Как, однако, удивителен мир затерянных (в недрах домов) предметов, обладающих памятью и связью с прошлым. Записная книжка с ненужными телефонами и адресами. Шнуры и зарядки от бездействующих телефонных аппаратов (о, сколько тайн таят они в своих проводках и мембранах), сколько будничных, смешных и горьких фраз.
А черно-белые снимки ушедших эпох?
Из окна моей комнаты можно наблюдать угасание дня. Как медленно солнце опускается за крыши домов, и где-то там (уже за ними) его последние лучи касаются земли.
Долгое путешествие заканчивается на подоконнике, и я вспоминаю героиню одной картины из старого подольского дома на улице Притисско-Никольской.
Точно так же сидела она, обхватив колени сцепленными пальцами рук, у окна с распахнутыми ставнями, и картина эта была про счастье.
Внутренняя (утробная) жизнь, похожая на приоткрытую кладовку со множеством ящичков и шифлодиков. Приоткрывается, оттуда тряпье, старушки, кастрюли, густая, пахучая, точно мясной навар, жизнь.
Зимой всего этого как будто не существует. Но стоит какой-нибудь двери остаться открытой, как тяжкий дух вырывается наружу, стелется, проступает, точно жирное пятно на скатерти (ну как тут не вспомнить мамлеевское «мы все ядим, ядим» – голосом востроносой старушки, идущей через комнаты с шипящей чугунной сковородой).
Внизу четыре квартиры занимает одна семья. Давно все перемешалось. Дети, родители, зятья и золовки. Будто осиное гнездо. Дети давно стали родителями, родители – детьми. Иногда появляется пожилой мужчина с наполненным доверху ведром. Он носит его на улицу. Бог его знает, что там, в этом ведре.

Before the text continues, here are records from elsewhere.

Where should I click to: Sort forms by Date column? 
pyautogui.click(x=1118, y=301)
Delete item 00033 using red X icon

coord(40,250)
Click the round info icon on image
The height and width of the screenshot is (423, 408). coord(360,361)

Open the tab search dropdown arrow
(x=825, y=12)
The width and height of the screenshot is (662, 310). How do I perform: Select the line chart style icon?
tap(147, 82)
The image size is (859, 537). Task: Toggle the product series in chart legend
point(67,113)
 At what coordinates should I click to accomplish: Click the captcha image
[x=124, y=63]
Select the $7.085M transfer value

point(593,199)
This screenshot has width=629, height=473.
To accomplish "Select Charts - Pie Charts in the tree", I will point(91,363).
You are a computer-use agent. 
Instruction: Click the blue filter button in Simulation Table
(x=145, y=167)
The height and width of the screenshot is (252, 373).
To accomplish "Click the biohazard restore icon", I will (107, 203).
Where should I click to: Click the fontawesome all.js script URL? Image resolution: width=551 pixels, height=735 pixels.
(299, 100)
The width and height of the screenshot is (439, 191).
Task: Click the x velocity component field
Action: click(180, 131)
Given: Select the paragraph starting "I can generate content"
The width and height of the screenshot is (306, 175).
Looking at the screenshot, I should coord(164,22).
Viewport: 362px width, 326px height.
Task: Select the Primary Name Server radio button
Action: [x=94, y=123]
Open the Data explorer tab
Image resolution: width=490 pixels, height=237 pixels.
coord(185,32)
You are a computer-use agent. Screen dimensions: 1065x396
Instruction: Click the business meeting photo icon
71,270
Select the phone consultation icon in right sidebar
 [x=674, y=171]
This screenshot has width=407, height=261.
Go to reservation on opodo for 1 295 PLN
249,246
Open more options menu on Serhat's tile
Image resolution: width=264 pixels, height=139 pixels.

Жизнь семейства кишит изнутри. Крестины, именины, проводы и смотрины. Я вижу старшего сына, высокого, тощего, точно жердь, с неряшливо растущей рыжей бородой. Он похож на старообрядца. Вскидывает глаза, в них одно и то же выражение. Что-то истовое, из другой жизни. Интересно, куда он ходит каждый божий день со своим рыжим облезлым портфелем? Старики на мое приветствие косятся настороженно, но упорно молчат.
Боюсь окон первого этажа. Скорбных недвижных занавесок. Обычно за ними скрываются раздраженные уличным движением и детским гомоном старушки. Все-таки образ старухи Ивановны из детства до сих пор жив.
В памяти моей странным образом удержались пыльные (будто припорошенные временем) желтоватые тюлевые занавески в одном из окон нежилого на вид дома в случайном провинциальном городке. Я помню долгий день, себя, родителей, маленького брата, бегущего впереди, и это тяжелое чувство – будто невидимая глазу жизнь наблюдает за идущими нами, пришельцами из другого, насыщенного событиями и движением мира.